When the title of each of the first three lessons is read, the congregation replies Deo gratias; instead of saying so at the end of each readings, instead they say Amen. There is no psalm or chant between the first two lessons, neither is there between the last two; instead, there is a Psallendum (“that which is to be psalmed”), rather like a Gradual, between the Old Testament and New Testament lessons – except on Wednesdays and Fridays, when instead the Threni (“Laments”) are sung, similar to the Roman Tract, but with texts taken mainly from Jeremiah, Lamentations and Job – and, after rather than before the Gospel (one of the ancient Councils of Toledo having moved it), the Laudes (“Praises”) are sung, answering to the Roman Alleluia, except of course omitting that joyful word itself during this penitential season.

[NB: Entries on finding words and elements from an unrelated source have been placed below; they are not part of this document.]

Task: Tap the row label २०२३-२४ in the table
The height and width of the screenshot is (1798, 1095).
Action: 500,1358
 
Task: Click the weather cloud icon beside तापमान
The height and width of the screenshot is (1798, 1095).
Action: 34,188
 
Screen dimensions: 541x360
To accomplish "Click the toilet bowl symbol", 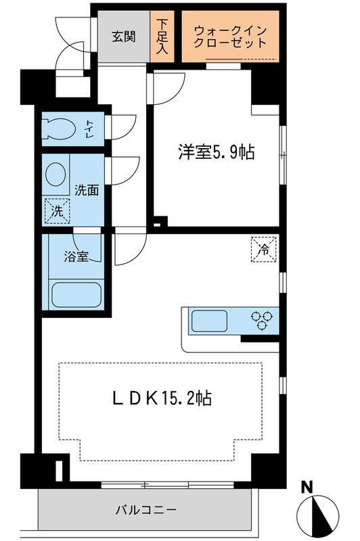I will [x=56, y=128].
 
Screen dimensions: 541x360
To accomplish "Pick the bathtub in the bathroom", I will [x=76, y=296].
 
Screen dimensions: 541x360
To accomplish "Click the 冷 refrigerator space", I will [x=265, y=248].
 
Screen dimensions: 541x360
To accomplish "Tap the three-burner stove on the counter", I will [x=263, y=319].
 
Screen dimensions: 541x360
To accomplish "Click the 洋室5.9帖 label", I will [x=216, y=153].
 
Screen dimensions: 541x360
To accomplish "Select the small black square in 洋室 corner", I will [x=158, y=220].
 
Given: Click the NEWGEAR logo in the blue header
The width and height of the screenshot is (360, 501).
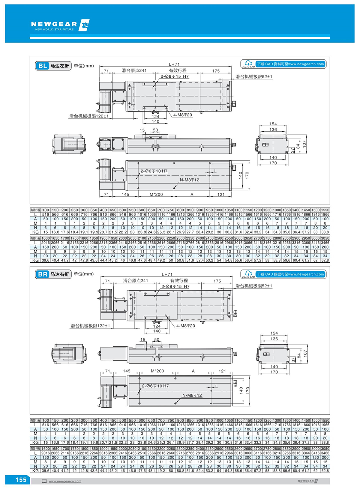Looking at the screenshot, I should (x=60, y=25).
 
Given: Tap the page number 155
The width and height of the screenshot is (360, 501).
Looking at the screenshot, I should (x=21, y=480).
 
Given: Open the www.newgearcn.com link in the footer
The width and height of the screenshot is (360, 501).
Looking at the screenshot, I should (x=65, y=481).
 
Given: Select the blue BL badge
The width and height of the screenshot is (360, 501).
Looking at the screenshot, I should (x=43, y=66).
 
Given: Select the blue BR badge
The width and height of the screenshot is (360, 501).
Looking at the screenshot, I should (x=43, y=274).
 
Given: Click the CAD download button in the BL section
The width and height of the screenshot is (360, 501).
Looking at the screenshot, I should (x=290, y=64).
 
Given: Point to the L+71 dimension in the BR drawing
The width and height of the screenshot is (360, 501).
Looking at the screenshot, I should (x=167, y=274).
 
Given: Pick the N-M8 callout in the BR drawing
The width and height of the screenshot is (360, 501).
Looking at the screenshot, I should (x=192, y=395).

Of course, the Gospel is pronounced by the deacon (who goes to the lectern accompanied with candles and incense), he first declaring Dominus sit semper vobiscum, then censing the Gospel-book; and the people standing, responding to his reading its title, crying Gloria tibi, Domine. The Gospel ended, they cry again Amen. Then comes the homily, and the Laudes.

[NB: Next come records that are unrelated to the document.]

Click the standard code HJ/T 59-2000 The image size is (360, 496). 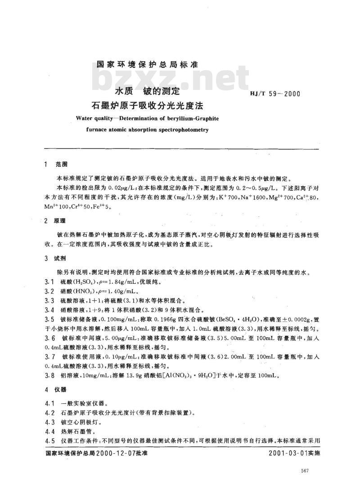(274, 94)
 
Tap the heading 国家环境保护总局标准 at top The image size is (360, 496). (147, 64)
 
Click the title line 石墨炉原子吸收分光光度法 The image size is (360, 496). (147, 107)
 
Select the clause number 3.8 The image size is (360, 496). (50, 375)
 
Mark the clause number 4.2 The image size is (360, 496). (50, 412)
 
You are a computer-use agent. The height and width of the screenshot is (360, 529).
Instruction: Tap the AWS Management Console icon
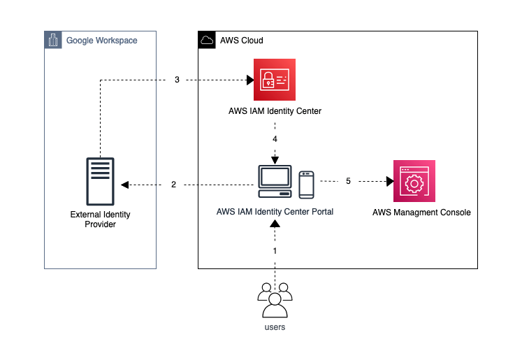pyautogui.click(x=414, y=181)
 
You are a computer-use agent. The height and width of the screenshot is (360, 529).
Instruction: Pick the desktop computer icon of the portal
pyautogui.click(x=275, y=182)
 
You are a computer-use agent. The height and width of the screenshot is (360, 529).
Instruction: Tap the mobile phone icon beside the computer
pyautogui.click(x=306, y=184)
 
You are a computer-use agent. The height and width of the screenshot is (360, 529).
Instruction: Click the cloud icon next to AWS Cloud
pyautogui.click(x=207, y=41)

During Lent (whose ferial Masses, in the Mozarabic Rite, commence with Missa jejunii de Feria II inchoante Quadragesimæ “the Mass of the fast of Monday opening Lent”, after the first Sunday of Lent, since that Mass is still festive, and which may be conveniently considered to end on Wednesday of Holy Week, ere the special liturgies of the Paschal Triduum begin), the sapiential lesson is taken from either Proverbs or Ecclesiasticus, but not chosen, it seems, in any particular order.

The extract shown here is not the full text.